▸ **What the task asks**: Below is a listing. Gather each line of it that contains "Clear".

::: Listed entries

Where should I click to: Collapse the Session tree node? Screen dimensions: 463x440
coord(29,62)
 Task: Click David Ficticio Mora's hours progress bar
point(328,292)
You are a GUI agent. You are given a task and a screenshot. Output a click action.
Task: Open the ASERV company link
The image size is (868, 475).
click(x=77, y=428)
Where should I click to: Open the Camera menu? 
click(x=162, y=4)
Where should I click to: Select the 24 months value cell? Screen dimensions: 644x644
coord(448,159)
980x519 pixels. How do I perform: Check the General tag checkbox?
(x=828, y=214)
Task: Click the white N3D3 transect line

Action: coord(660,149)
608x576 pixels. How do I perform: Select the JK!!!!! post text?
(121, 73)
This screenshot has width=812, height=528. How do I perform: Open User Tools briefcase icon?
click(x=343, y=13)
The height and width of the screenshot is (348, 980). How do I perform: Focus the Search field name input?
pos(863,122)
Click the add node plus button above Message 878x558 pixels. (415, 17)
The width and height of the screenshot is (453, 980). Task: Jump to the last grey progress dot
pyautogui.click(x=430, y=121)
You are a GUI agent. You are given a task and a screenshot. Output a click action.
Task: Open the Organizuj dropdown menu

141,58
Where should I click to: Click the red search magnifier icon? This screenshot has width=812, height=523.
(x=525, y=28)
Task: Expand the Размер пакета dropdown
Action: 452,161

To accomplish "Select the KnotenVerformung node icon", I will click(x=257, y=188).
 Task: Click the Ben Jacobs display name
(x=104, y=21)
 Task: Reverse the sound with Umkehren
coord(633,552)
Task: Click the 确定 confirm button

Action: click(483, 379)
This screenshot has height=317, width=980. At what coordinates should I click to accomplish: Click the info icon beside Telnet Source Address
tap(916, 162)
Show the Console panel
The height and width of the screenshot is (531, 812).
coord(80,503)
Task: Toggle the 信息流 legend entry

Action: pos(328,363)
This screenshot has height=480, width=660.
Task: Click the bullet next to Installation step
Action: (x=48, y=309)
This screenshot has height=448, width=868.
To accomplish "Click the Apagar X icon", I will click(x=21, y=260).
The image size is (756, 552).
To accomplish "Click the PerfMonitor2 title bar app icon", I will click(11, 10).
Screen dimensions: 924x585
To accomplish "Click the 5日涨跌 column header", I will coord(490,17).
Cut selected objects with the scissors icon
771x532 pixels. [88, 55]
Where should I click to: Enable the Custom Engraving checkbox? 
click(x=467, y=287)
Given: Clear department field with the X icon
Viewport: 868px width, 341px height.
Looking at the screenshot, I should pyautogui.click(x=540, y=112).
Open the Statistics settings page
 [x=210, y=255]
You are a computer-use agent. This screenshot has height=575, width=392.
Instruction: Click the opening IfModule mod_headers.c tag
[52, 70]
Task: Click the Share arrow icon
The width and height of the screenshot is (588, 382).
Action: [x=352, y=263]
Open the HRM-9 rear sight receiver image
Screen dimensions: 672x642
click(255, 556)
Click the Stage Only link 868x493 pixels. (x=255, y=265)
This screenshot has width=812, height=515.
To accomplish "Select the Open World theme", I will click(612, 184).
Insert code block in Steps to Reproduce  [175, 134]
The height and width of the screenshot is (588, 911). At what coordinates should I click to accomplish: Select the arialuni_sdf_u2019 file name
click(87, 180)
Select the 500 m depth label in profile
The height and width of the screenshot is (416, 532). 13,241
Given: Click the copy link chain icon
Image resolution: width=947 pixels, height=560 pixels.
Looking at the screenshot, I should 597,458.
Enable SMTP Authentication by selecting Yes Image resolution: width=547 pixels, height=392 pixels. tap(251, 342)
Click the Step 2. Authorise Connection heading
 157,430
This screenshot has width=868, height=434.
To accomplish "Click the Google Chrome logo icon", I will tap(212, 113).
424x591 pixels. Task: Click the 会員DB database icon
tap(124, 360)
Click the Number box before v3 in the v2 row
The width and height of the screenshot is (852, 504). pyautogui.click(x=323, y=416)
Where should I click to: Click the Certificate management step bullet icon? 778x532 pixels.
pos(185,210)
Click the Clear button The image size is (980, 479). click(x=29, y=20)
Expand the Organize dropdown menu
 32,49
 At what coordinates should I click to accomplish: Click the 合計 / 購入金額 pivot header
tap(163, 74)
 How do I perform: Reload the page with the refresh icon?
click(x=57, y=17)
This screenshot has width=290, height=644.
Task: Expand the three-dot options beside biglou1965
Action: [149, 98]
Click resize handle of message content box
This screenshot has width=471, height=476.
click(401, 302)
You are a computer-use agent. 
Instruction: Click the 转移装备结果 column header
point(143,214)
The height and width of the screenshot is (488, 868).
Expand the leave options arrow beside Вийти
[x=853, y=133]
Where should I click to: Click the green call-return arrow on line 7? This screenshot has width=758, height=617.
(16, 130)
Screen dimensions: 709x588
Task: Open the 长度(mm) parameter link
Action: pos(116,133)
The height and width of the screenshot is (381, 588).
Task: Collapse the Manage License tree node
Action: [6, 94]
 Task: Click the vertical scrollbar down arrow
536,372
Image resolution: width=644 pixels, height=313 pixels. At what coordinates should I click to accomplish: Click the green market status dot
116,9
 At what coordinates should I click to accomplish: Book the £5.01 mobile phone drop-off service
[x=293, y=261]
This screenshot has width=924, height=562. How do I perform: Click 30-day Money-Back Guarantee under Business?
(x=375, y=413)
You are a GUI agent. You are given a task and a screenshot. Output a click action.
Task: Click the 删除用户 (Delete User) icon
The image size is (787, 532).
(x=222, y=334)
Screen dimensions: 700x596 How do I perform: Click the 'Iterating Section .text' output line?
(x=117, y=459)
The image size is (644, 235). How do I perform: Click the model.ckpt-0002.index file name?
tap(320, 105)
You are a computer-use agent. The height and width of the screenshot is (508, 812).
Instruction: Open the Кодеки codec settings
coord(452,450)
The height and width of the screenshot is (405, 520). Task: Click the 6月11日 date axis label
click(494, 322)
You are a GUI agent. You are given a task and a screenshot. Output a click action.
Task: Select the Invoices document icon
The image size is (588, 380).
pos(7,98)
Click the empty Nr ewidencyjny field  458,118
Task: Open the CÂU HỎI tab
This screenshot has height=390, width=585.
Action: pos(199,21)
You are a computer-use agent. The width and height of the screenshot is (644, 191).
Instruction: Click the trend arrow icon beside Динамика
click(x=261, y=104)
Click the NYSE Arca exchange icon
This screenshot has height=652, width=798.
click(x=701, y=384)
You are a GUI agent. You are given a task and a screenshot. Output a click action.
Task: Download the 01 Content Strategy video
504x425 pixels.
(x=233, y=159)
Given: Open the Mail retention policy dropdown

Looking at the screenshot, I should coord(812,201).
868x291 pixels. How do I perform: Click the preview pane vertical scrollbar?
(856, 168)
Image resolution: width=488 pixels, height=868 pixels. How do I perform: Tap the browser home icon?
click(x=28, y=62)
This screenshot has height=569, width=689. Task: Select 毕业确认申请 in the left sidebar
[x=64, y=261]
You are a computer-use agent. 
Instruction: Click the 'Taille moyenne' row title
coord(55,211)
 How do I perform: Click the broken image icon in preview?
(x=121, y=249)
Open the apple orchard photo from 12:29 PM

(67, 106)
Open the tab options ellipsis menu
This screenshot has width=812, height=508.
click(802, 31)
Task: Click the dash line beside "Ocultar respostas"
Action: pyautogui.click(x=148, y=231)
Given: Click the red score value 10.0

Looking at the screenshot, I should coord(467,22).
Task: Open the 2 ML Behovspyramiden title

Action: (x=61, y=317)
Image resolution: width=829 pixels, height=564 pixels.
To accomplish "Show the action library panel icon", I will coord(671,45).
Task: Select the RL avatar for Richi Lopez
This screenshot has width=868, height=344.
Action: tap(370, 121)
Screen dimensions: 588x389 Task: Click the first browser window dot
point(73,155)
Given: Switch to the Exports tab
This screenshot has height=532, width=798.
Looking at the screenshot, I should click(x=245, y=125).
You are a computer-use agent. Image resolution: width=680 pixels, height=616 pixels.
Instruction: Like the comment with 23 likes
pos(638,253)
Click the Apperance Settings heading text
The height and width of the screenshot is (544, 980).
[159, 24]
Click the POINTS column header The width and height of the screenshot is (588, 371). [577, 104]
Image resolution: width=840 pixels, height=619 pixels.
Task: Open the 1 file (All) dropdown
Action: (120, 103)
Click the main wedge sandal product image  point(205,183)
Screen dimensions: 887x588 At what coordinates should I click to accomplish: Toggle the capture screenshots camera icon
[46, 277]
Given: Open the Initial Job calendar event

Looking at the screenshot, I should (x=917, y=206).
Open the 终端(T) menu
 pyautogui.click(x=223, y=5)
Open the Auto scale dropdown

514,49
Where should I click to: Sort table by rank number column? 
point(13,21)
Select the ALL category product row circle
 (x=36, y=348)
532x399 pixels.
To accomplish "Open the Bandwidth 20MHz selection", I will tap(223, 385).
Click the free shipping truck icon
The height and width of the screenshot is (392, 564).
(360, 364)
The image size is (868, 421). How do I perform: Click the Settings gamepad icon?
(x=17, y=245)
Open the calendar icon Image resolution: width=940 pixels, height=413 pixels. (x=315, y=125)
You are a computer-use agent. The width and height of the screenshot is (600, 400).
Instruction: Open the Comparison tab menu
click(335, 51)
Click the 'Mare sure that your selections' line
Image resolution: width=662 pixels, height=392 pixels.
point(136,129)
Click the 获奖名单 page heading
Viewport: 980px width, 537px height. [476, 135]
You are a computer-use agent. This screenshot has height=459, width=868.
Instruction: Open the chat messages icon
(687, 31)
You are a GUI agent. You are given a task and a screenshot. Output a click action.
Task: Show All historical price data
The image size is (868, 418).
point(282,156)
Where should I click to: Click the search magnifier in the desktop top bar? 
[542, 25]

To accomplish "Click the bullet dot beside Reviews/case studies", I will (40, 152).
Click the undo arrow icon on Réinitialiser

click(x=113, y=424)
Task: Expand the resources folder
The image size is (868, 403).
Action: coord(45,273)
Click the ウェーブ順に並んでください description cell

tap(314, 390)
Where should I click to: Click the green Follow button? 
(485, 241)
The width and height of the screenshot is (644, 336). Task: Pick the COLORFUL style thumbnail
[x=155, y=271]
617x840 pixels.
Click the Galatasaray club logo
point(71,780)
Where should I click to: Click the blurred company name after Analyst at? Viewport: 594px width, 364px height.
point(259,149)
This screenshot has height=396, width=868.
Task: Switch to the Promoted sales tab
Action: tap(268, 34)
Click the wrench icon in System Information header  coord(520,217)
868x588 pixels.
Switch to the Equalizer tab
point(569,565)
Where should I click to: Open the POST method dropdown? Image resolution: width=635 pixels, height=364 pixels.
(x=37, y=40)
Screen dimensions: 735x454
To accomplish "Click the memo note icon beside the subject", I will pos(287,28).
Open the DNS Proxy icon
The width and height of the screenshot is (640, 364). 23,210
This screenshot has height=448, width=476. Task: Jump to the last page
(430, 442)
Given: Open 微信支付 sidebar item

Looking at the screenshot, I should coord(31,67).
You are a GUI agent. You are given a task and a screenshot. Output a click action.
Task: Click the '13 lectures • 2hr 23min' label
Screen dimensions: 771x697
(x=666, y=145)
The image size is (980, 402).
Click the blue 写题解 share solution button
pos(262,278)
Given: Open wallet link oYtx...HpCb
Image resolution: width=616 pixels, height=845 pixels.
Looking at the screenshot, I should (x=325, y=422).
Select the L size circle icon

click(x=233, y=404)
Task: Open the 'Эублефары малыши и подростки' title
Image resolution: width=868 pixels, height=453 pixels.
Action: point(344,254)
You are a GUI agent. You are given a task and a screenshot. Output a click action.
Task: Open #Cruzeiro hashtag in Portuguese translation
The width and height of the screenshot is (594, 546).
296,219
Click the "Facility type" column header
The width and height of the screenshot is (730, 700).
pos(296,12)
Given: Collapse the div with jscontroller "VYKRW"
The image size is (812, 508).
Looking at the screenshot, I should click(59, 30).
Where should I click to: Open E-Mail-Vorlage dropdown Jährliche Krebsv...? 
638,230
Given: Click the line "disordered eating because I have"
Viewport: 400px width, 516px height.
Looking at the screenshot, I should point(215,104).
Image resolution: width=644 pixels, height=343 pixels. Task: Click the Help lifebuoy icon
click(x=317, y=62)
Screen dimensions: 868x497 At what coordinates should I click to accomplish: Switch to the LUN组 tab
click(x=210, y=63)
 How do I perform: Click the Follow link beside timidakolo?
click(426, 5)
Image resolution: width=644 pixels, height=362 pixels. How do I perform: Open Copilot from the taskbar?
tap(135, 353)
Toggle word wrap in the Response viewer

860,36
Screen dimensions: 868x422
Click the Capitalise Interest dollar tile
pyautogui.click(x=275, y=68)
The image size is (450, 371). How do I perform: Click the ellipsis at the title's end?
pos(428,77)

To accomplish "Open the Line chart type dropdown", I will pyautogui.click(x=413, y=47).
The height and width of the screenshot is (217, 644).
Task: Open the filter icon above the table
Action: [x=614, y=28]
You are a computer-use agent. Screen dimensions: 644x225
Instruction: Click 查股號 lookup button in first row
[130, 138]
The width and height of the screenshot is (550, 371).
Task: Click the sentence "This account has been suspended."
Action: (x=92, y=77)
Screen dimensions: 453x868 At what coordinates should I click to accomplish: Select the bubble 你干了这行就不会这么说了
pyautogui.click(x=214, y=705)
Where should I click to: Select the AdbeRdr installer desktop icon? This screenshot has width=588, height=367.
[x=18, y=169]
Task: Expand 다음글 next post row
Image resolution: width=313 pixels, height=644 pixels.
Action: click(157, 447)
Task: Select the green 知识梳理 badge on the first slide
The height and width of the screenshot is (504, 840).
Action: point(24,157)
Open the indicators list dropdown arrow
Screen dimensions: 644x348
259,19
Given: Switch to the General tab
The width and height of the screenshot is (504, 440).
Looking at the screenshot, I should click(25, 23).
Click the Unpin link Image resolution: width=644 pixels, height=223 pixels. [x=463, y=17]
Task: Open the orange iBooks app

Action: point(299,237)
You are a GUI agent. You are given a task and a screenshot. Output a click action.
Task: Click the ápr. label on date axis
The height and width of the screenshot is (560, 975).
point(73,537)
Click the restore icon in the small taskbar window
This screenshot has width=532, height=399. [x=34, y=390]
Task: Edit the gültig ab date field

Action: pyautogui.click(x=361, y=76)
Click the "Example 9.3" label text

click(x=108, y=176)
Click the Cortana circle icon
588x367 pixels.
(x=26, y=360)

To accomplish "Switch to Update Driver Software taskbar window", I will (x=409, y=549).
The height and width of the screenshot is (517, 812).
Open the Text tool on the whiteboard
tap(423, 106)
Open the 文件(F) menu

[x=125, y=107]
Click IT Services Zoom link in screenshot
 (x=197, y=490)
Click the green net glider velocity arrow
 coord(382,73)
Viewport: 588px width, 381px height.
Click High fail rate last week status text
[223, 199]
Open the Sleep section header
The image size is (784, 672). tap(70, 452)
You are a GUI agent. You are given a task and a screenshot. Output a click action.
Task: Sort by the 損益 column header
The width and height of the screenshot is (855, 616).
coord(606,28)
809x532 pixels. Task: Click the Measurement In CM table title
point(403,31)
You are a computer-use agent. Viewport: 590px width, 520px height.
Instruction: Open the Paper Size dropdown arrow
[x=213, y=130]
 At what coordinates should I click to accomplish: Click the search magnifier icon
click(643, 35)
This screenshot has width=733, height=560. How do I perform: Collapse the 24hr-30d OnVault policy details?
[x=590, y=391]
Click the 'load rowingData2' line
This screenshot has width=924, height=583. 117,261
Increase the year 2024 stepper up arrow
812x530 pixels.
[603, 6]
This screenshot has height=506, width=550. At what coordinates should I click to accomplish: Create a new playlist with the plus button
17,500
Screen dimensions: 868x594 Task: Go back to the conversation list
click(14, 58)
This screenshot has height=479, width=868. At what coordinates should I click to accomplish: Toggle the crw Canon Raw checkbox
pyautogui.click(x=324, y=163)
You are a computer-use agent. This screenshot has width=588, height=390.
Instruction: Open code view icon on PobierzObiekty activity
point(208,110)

::::::

▸ **Solution to this exercise**:
Given: Clear department field with the X icon
Click the Clear button The image size is (980, 479). click(x=29, y=20)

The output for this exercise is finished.